## Data supplied
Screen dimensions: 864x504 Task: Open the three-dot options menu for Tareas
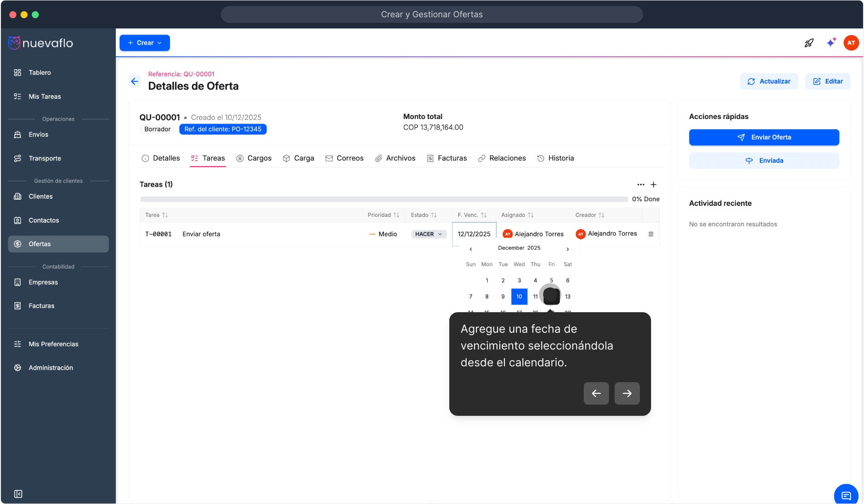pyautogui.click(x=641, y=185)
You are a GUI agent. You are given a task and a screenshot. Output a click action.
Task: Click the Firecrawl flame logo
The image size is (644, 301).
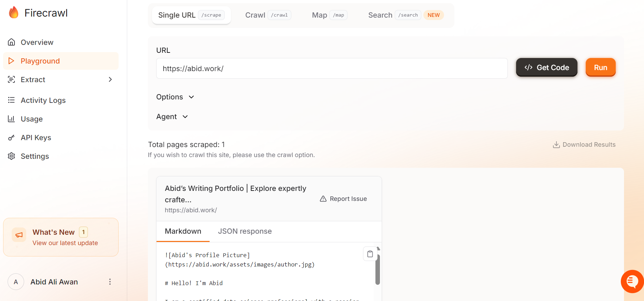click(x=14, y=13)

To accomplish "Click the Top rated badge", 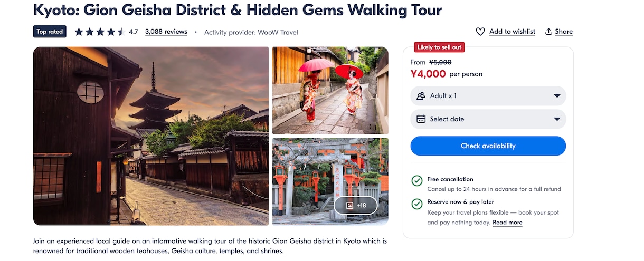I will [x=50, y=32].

## What is being asked
Up to and including the line that holds "Task: Click the Firecrawl flame logo", restate word for word each line of the records from their start, and only those lines, leaving out the pictures.

## Exercise response
Screen dimensions: 864x504 Task: Open the three-dot options menu for Tareas
pyautogui.click(x=641, y=185)
You are a GUI agent. You are given a task and a screenshot. Output a click action.
Task: Click the Firecrawl flame logo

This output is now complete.